Honduran activists protesting the June 28, 2009, coup confront the coup-perpetrating military.

In the early hours of June 28, 2009, a military coup ousted democratically elected President Manuel Zelaya, flying him to exile in Costa Rica. Zelaya had planned to hold a non-binding poll on whether to hold a referendum in the upcoming election on convening a constituent assembly to rewrite the Honduran constitution.

Zelaya, of the Liberal Party, showed a progressive turn during his presidency by raising the minimum wage, negotiating land deals with campesino movements, and joining the Venezuelan-led regional energy alternative ALBA, in addition to opening the conversation on a constituent assembly.

Coup-backers accused Zelaya of attempting to manipulate the Honduran constitution to extend his presidency, which was limited to one term in Honduras before a Supreme Court ruling last year changed the wording in the constitution.

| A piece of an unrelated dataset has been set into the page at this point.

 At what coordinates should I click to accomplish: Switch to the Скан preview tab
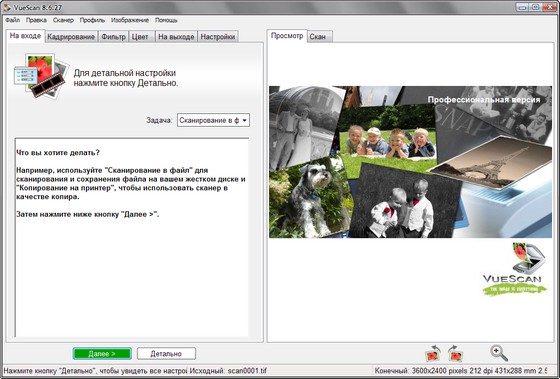[319, 36]
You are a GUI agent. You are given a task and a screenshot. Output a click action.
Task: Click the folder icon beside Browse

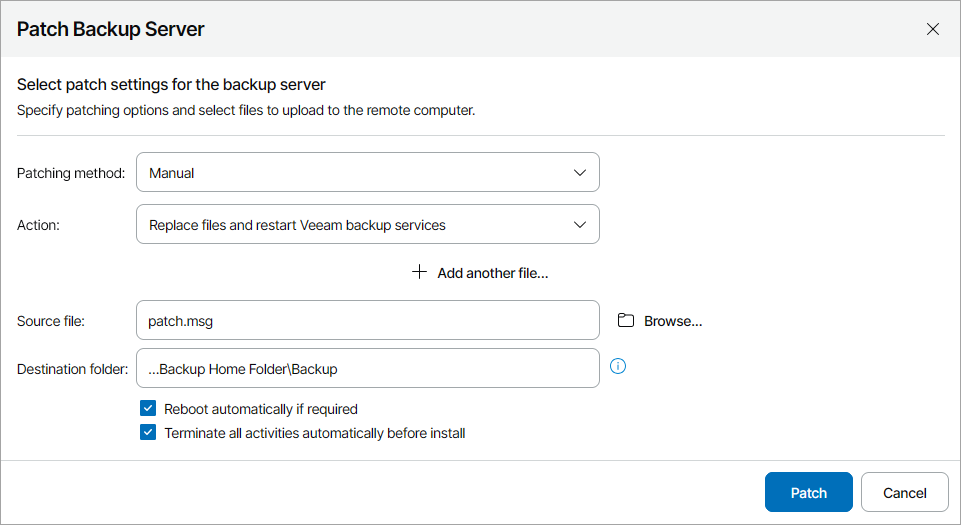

Despite allegations that Zelaya was trying to strong-arm his way into staying in power—a key justification for the coup—the non-binding poll would not have changed the fact that he was barred from running for reelection in November 2009 race. 

The coup against Zelaya was widely condemned by governments across Latin America, the European Union, the Organization of American States and other regional blocs.

In contrast, then-Secretary of State Hillary Clinton admitted in her autobiography “Hard Choices” that she used her power to stir the crisis into a favorable outcome for the U.S., even if it meant forgetting about democracy. “We strategized on a plan to restore order in Honduras and ensure that free and fair elections could be held quickly and legitimately, which would render the question of Zelaya moot,” she wrote in her book. The “free and fair” elections that Clinton envisioned included a media blackout and targeted assassinations of anti-coup leaders ahead of the polls. No international institutions monitored the elections.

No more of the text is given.